This month is turning out to be a busy one for Japanophiles, with three events here celebrating the culture of and products from the Land of the Rising Sun.
You could pick up a gold-thread bridal kimono at department store Metro, delve into the history of Japanese porcelain at a festival by lifestyle label Supermama or watch the evolution of Japanese product design in an exhibition at the Nanyang Academy of Fine Arts (Nafa).
The events at Metro and Nafa are in celebration of 50 years of diplomatic relations between Japan and Singapore.
The Straits Times checks out the events.
Recreating the buzz over Arita porcelain
When the flowers in Japan start to bloom in May every year, a sure sign of spring, tens of thousands of shoppers jostle down the narrow streets of Arita to get their hands on porcelain ware.
It is time for the annual Arita Ceramic Fair, where hundreds of stalls line the 4km-long main street of the fair. They sell items on the cheap - from chopstick rests to hand-painted vases.
The sleepy town in the western Saga prefecture - about 4,500km from Singapore - has become synonymous with delicate porcelain and is home to revered kilns and pottery masters.
VIEW IT / SUPERMAMA PORCELAIN FESTIVAL
WHERE: 01-26 Gillman Barracks, 47 Malan Road
WHEN: Friday to Sept 30, noon to 6pm daily
Home-grown lifestyle label Supermama hopes to recreate the buzz over porcelain here.
Its inaugural Supermama Porcelain Festival in Singapore will start next Friday.
Supermama Gallery Shop in Gillman Barracks will host an exhibition of ceramics from well-known kilns in Arita, Singapore and Asian ceramists. All the porcelain ware will also be on sale.
Supermama's founder Edwin Low, 36, is a frequent visitor to Arita and longed to start a Singapore version for years.
"Every year, almost a million people will visit the small town with just 20,000 residents.

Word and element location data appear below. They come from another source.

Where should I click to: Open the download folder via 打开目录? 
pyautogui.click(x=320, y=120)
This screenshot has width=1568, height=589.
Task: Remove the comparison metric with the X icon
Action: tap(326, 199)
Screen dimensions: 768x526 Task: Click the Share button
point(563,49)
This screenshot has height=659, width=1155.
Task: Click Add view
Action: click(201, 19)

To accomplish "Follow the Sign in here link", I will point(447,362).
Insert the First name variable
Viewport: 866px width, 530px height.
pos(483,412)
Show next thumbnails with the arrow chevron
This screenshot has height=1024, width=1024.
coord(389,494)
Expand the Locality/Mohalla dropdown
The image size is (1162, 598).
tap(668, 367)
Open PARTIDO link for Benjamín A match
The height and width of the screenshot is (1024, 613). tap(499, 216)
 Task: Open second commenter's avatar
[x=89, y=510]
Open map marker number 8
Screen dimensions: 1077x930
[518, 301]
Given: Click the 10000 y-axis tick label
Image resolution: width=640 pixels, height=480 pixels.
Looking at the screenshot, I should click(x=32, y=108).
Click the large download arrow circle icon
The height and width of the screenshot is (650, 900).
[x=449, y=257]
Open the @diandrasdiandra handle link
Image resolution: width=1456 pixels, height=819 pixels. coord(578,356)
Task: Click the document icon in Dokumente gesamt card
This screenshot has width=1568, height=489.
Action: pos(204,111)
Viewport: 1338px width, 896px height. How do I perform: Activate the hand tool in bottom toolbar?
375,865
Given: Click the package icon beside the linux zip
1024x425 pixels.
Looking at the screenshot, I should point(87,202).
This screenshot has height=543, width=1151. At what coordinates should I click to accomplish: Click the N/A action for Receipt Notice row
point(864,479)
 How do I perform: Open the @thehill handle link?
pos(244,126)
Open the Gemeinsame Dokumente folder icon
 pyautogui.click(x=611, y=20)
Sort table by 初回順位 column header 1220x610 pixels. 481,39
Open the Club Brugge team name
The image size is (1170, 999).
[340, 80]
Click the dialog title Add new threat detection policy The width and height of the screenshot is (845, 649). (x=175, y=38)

That's crazy. I hope to keep the spirit of Arita Ceramic Fair."
Famed kilns and ceramics companies from Arita - including Arita Porcelain Lab, Riso Porcelain, Hataman Toen, Gen-emon Kiln, 224 Porcelain, Fukagawa Seiji and Kihara - are showing their wares. Each was paid a personal visit by Mr Low, who persuaded them to put their pieces on show here.
The first piece of Arita porcelain was made in its eponymous town in Saga Prefecture on Kyushu island in 1616.
Its style is characterised by a pristine white base and deep blue ink, although many kilns developed their own colourful styles and techniques later on.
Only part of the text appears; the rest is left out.